### Exercise directions
Rewrite the part of the Semantic Retriever notebook text between "In this notebook, we" and "offering from Google.", inclusive, swapping "LlamaIndex" for "LangChain".

Google Generative Language Semantic Retriever#

In this notebook, we will show you how to get started quickly with using Google’s Generative Language Semantic Retriever, which offers specialized embedding models for high quality retrieval and a tuned model for producing grounded output with customizable safety settings. We will also show you some advanced examples on how to combine the power of LlamaIndex and this unique offering from Google.

Installation#

%pip install llama-index
%pip install "google-ai-generativelanguage>=0.4,<=1.0"

Google Authentication Overview#

The Google Semantic Retriever API lets you perform semantic search on your own data. Since it’s your data, this needs stricter access controls than API keys. Authenticate with OAuth with service accounts or through your user credentials (example in the bottom of the notebook).

This quickstart uses a simplified authentication approach meant for a testing environment, and service account setup are typically easier to start from. Demo recording for authenticating using service accounts: Demo.

For a production environment, learn about authentication and authorization before choosing the access credentials that are appropriate for your app.

Note: At this time, the Google Generative AI Semantic Retriever API is only available in certain regions.

Setup OAuth using service accounts#

Follow the steps below to setup OAuth using service accounts:

Enable the Generative Language API.
Create the Service Account by following the documentation.

After creating the service account, generate a service account key.

Upload your service account file by using the file icon on the left sidebar, then the upload icon, as shown in the screenshot below.

Rename the uploaded file to service_account_key.json or change the variable service_account_file_name in the code below.

%pip install google-auth-oauthlib

from google.oauth2 import service_account
from llama_index.indices.managed.google.generativeai import set_google_config

credentials = service_account.Credentials.from_service_account_file(
    "service_account_key.json",
    scopes=[
        "https://www.googleapis.com/auth/generative-language.retriever",
    ],
)
set_google_config(auth_credentials=credentials)

Download Data#

!mkdir -p 'data/paul_graham/'
!wget 'https://raw.githubusercontent.com/run-llama/llama_index/main/docs/examples/data/paul_graham/paul_graham_essay.txt' -O 'data/paul_graham/paul_graham_essay.txt'

Setup#

First, let’s create some helper functions behind the scene.

### Supplied information
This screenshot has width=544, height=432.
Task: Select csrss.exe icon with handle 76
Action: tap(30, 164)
--
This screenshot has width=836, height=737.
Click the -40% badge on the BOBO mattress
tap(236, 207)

### Solved problem
In this notebook, we will show you how to get started quickly with using Google’s Generative Language Semantic Retriever, which offers specialized embedding models for high quality retrieval and a tuned model for producing grounded output with customizable safety settings. We will also show you some advanced examples on how to combine the power of LangChain and this unique offering from Google.